Crucial role of the counteranion on the templation of metallomacrocycles and a 3D network: synthesis, characterization, and structural analysis

Laurence Raehm; Lamia Mimassi; Carine Guyard-Duhayon; Hani Amouri; Marie Noelle Rager

doi:10.1021/ic0340884

Crucial role of the counteranion on the templation of metallomacrocycles and a 3D network: synthesis, characterization, and structural analysis

Inorg Chem. 2003 Sep 8;42(18):5654-9. doi: 10.1021/ic0340884.

Authors

Laurence Raehm¹, Lamia Mimassi, Carine Guyard-Duhayon, Hani Amouri, Marie Noelle Rager

Affiliation

¹ Laboratoire de Chimie Inorganique et Matériaux Moléculaires, UMR CNRS 7071, Université Pierre et Marie Curie; 4 place Jussieu, case 42, 75252 Paris Cedex 05, France.

PMID: 12950214
DOI: 10.1021/ic0340884

Abstract

Two novel supramolecular architectures, [[Ag(2)L(1)(2)][X](2)] with X = CF(3)SO(3)(-) (2a) or X = NO(3)(-) (2b) and [[AgL(1)(2)][X]](n) with X = BF(4)(-) (3), were constructed by self-assembly and obtained in quantitative yields, using AgX as a building block and L(1) as the bridging ligand (L(1) = 1,3-bis(benzimidazol-1-ylmethyl)benzene).
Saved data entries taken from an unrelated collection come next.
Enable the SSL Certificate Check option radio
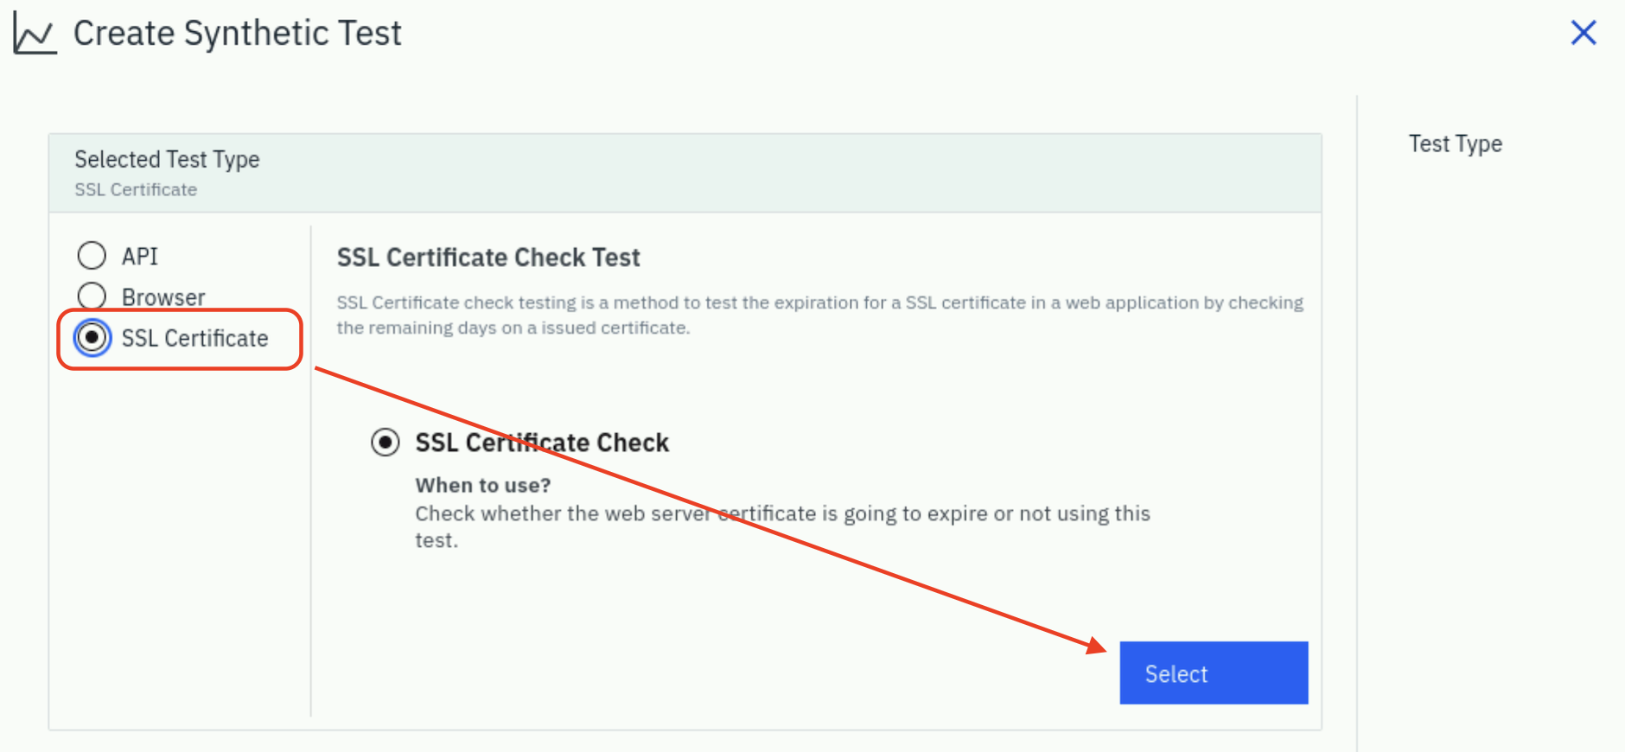385,443
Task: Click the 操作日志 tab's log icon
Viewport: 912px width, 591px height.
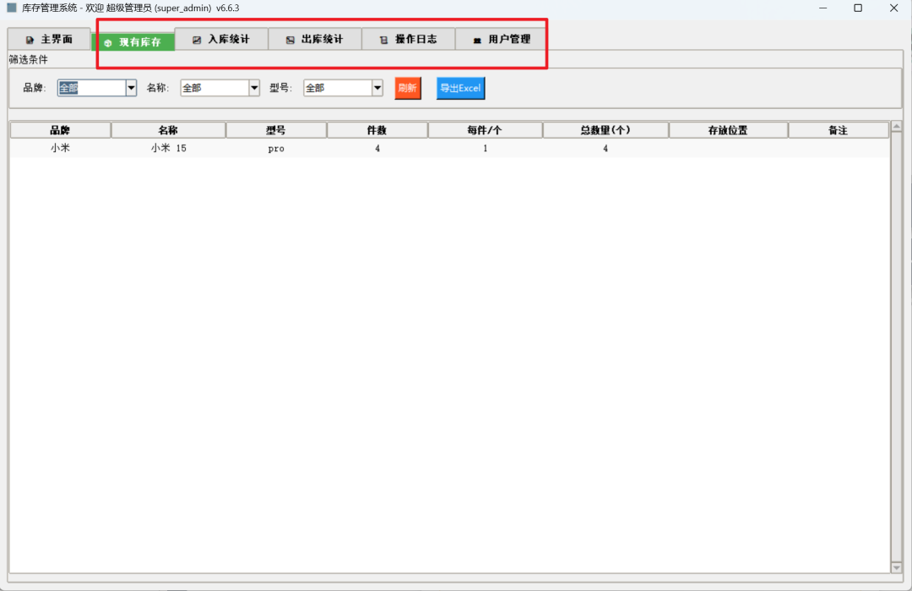Action: coord(384,38)
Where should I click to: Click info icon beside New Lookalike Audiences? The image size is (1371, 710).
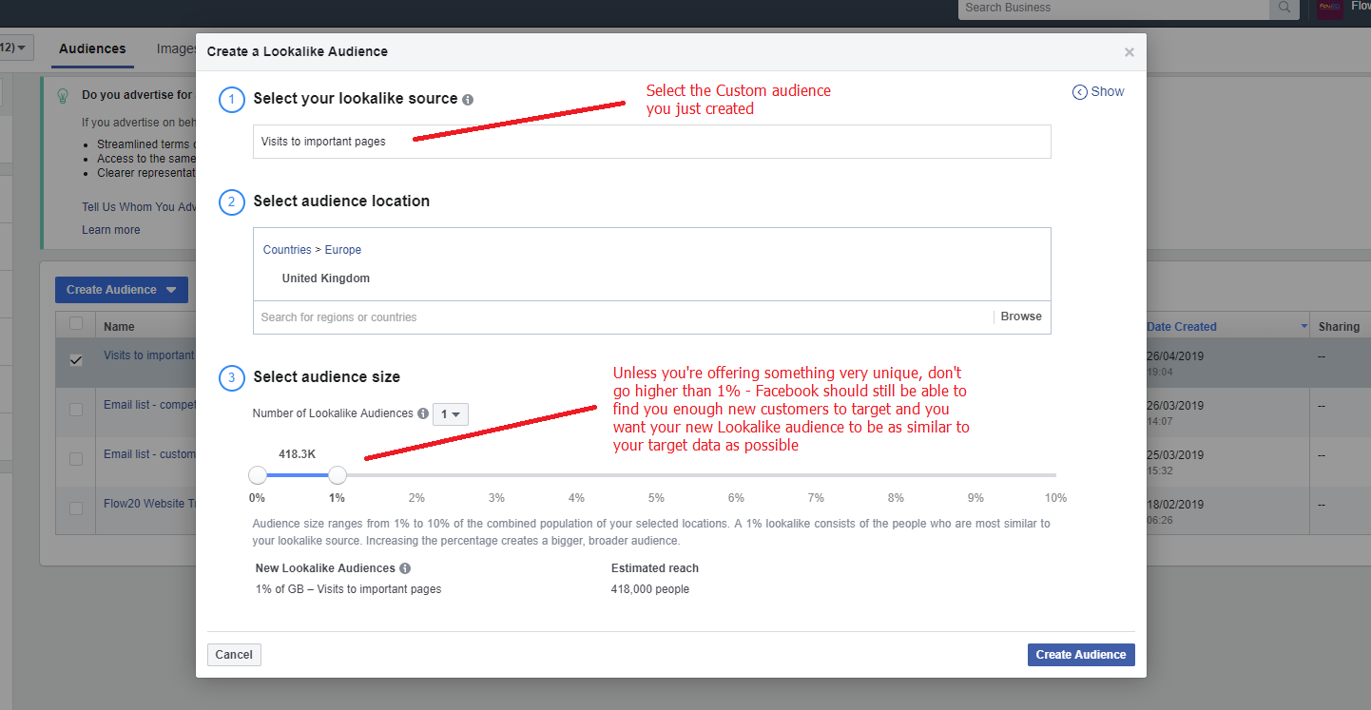coord(405,568)
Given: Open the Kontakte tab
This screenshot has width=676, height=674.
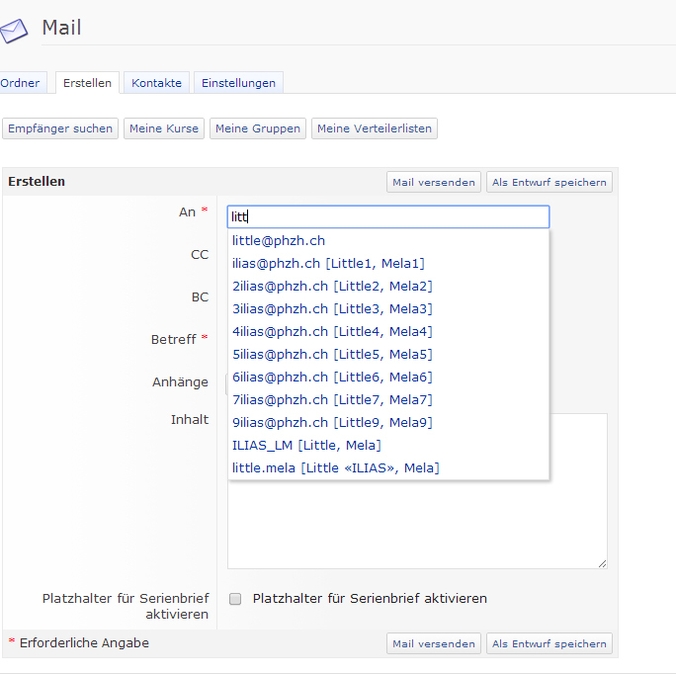Looking at the screenshot, I should 156,83.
The X-ray molecular structures of 2a and 3 are reported. Complex 2a was identified as a metallomacrocycle in which one ligating triflate anion is coordinated to each of the two unsaturated Ag(I) ions. 2a crystallizes in monoclinic unit cell P2(1)/n with a = 9.728(6) A, b = 17.303(4) A, c = 13.268(3) A, beta = 92.52(4) degrees, V = 2231(2) A(3), and Z = 2. Remarkably, the X-ray structure of 2a shows a layered network structure consisting of infinite metallomacrocycles held together through pi-pi interactions between benzimidazole rings. In dramatic contrast, the product 3 prepared from AgBF(4) and L(1) lacks metal-counterion bonding, leading to a supramolecular 3D network with the following three outstanding features: (i) in one dimension, metallomacrocycles containing two Ag centers and two bridging ligands form infinite, double-stranded chains; (ii) neighboring chains are arranged by two distinct pi-pi interactions, one between substituted benzene rings and the other between benzimidazole rings, leading to a 3D structure; (iii) cavities within the 3D network contain BF(4)(-) counteranions. 3 crystallizes in monoclinic unit cell C2/c with a = 25.33(3) A, b = 11.655(6) A, c = 18.466(8) A, beta = 123.00(8) degrees, V = 4572(8) A(3), and Z = 4. Interestingly, electrospray mass spectroscopy suggests in either case that the identified elemental subunit [AgL(1)(2)](+) is the key building block which self-assembles and subsequent anion templation provides either the macrocycles 2a, b or the inorganic polymer 3. Remarkably, in dichloromethane solvent ligand-to-metal stoichiometries of 2:1 in 3 and 1:1 in 2a, b are obtained even with excess ligand, showing the power of metal-anion interactions in determining the overall supramolecular structure. Anion metathesis, showing supramolecular structural rearrangements from 2a to 2b and more spectacularly from 3 to 2b, smoothly occurred. The crucial effect and the nature of coordinating counteranions (BF(4)(-), CF(3)SO(3)(-), NO(3)(-)) on the supermolecule design are presented and discussed.